Sepertinya Kris memilih hari yang tidak tepat untuk berkunjung. Tetapi, jangan terlalu cepat membuat keputusan.
Ada sebuah perkataan bahwa kau tidak akan selalu menemukan sebuah kebaikan setiap harinya. Itu berarti Kris bukan satu-satunya orang yang luput dari hal itu. Dan Kris tak akan peduli jika seseorang akan menertawakan kesialannya hari ini.
"Menurutku, kau masih saja ceroboh dan salah perhitungan."
Joonmyeon tertawa setelah melempar ponselnya ke sofa ruang tengah rumah kecilnya yang nyaman dan bersih dalam definisinya sendiri. "Kau perlu mengoreksi perkataanmu Kris." Ia menggeleng pelan.
Melihat bagaimana cerahnya hari ini, Joonmyeon berfikir ini merupakan saat yang tepat untuk menikmati hangatnya matahari di tepi pantai. Tapi ia teringat untuk tidak mengecewakan seseorang yang mengharapkan sebuah pertemuan dengannya.

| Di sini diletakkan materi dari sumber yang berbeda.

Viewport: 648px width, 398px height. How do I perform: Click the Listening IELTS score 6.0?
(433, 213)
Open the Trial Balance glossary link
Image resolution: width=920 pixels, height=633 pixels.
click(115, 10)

Dengan sebuah senyum yang mengembang, kedua tangannya sungguh terampil meracik secangkir kopi untuk menemaninya. Suara televisi dibiarkan memenuhi atmosfer rumah untuk mengusir kesunyian.
Alunan senandung membumbung lirih, cukup untuk membuktikan suasana hatinya yang baik. Joonmyeon melirik sejenak jam dinding yang membeku di sudut ruang tengah rumah kecilnya sebelum terduduk di sofa.
"Sebentar lagi."
Ia menyesap kopi buatannya perlahan. Paduan rasa meledak di lidahnya. Kali ini saluran televisi menayangkan acara komedi favoritnya. Joonmyeon bergerak gelisah karena tawanya sendiri.
Ia memegangi perutnya yang terasa sakit saat tawanya mereda. Kembali menyesap sisa kopi yang masih mengisi cangkirnya.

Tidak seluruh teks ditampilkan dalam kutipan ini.